The City of Port Richey events committee on June 1 approved key vendor and entertainment arrangements for its Boom on the Bayou waterfront festival but left parking and shuttle plans unresolved.
The committee agreed to rent four handicap‑accessible porta‑potties and a double sink hand‑washing station to match past festival infrastructure, and members approved a $600 booking for a Johnny Cash tribute performer to provide two hours of live music, with the band asked to run a short playlist for the fireworks. Member Troy Peterson clarified that the FamFest/Faith & Family Month activities are “a Turning Point‑sponsored event, not a city event,” a distinction the committee noted for promotion and liability purposes.
Why it matters: finalizing basic infrastructure, music and vendor limits lets the city proceed with contracts and vendor communications, but unresolved parking and shuttle arrangements could affect attendance and vendor revenue.
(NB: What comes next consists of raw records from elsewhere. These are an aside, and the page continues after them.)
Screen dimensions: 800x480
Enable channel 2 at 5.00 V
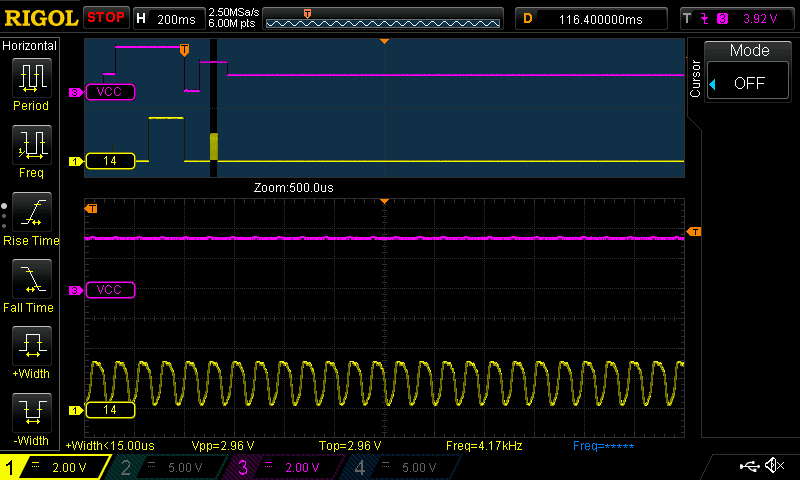pyautogui.click(x=168, y=467)
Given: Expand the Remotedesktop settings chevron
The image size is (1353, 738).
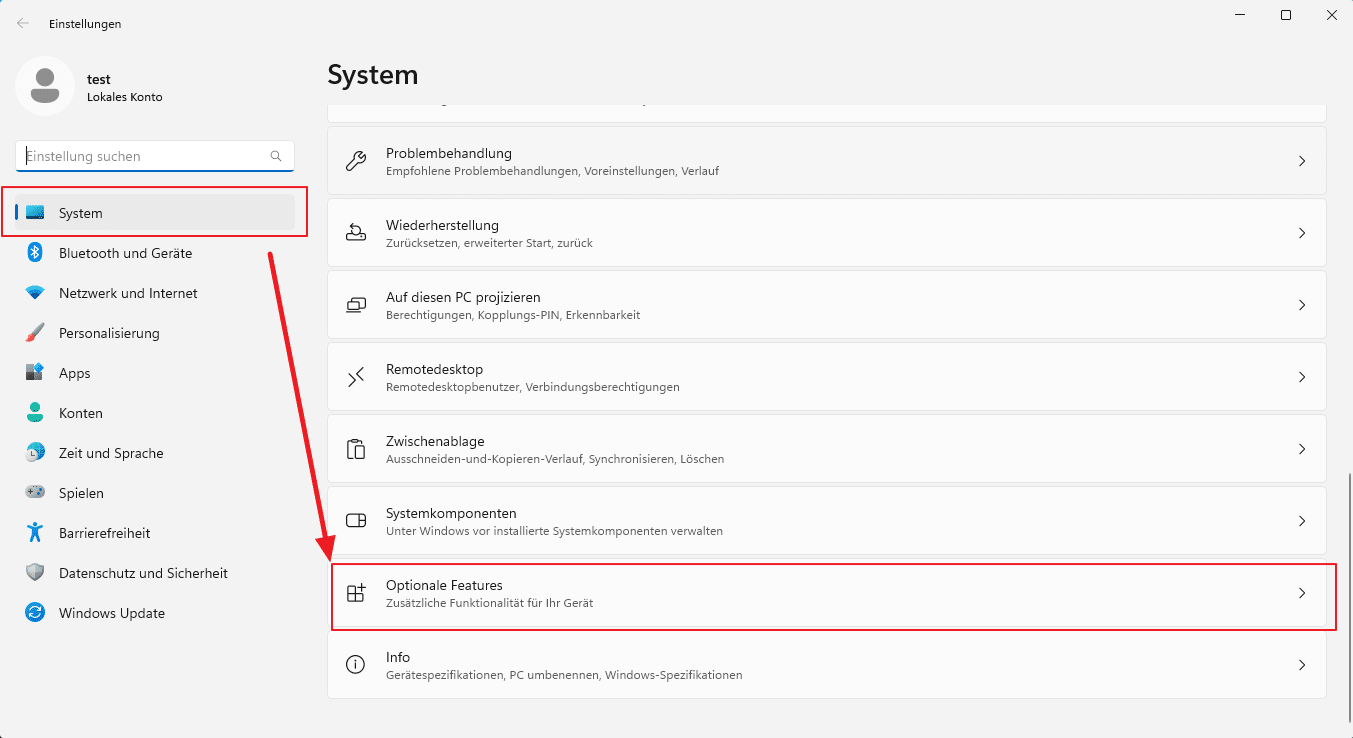Looking at the screenshot, I should coord(1302,377).
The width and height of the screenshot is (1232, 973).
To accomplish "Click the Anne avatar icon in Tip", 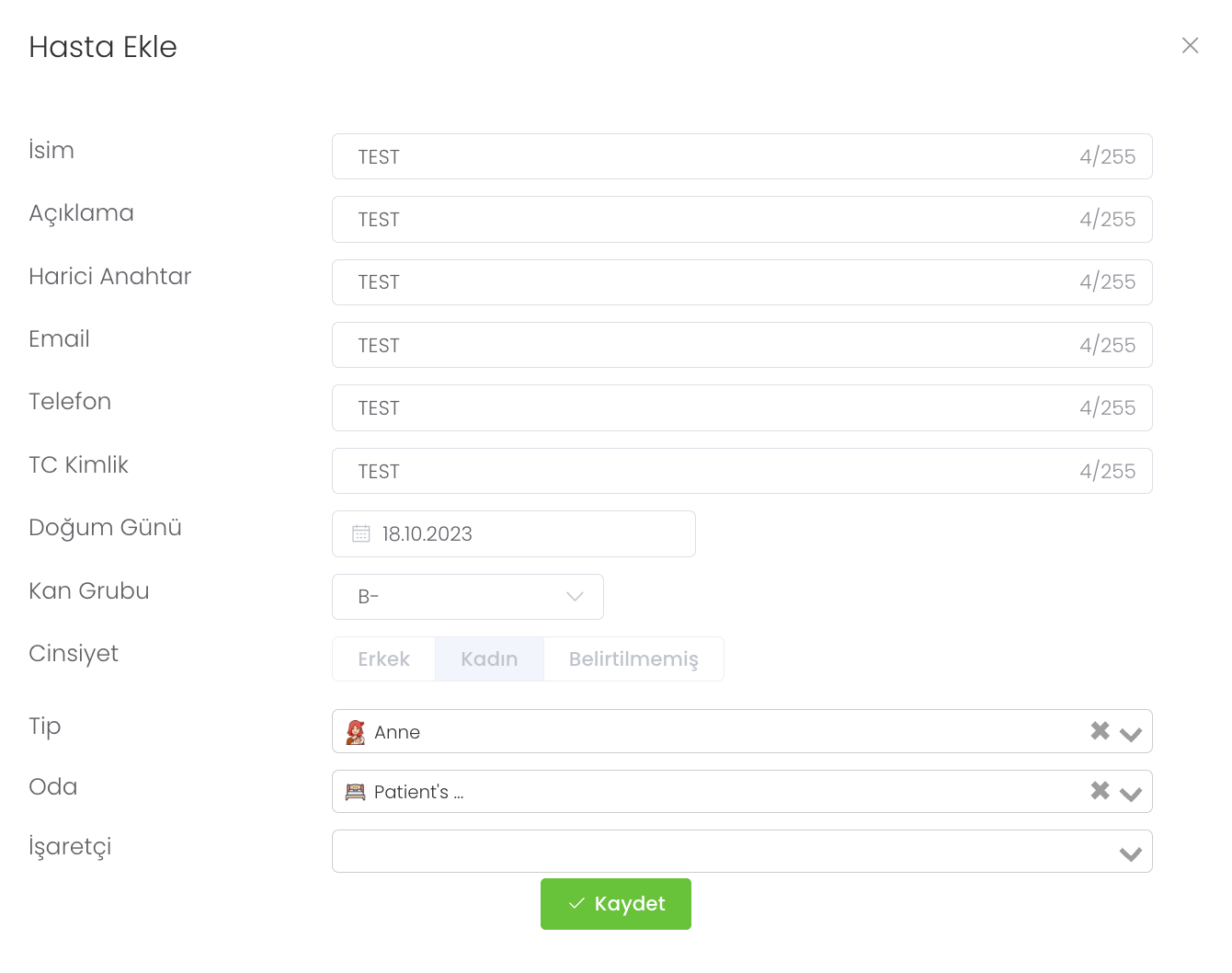I will point(356,732).
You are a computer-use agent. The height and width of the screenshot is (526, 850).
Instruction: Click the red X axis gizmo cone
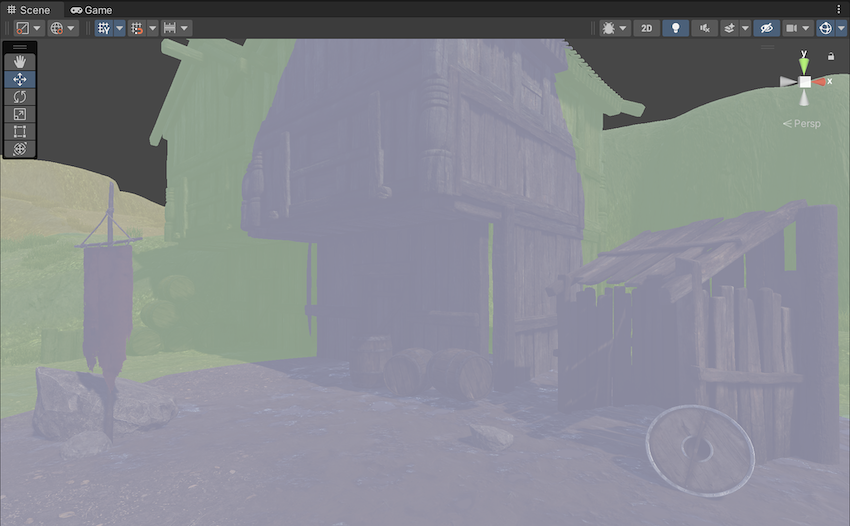821,82
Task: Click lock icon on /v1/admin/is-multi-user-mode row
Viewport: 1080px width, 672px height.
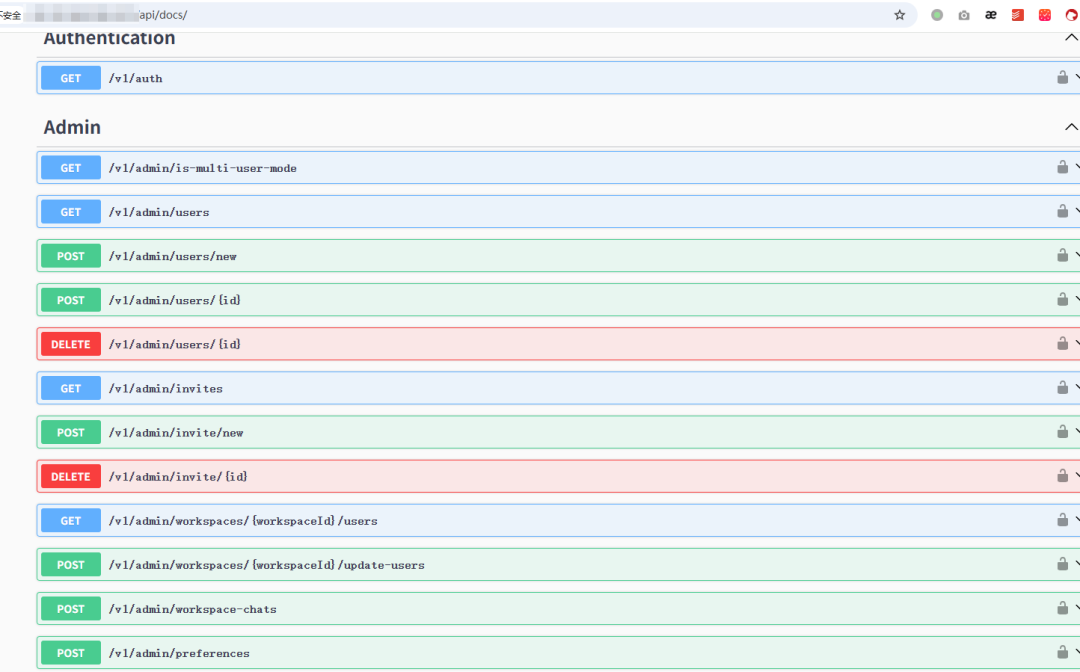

A committee member said that poor parking logistics can “ruin” an event regardless of program quality and urged the body to prioritize off‑site parking and shuttle coordination.
What the committee decided and asked staff to do: members set a target layout and vendor cap (25 non‑food vendors, approximately eight food trucks), agreed to use tables and chairs borrowed from community partners rather than a tent, and asked staff to return with a site plan at the next meeting. The committee also adopted specific event signage wording approved by the fire chief: “no weapons, no alcohol, no fireworks, no backpacks” with entry/exit search language for crowd safety.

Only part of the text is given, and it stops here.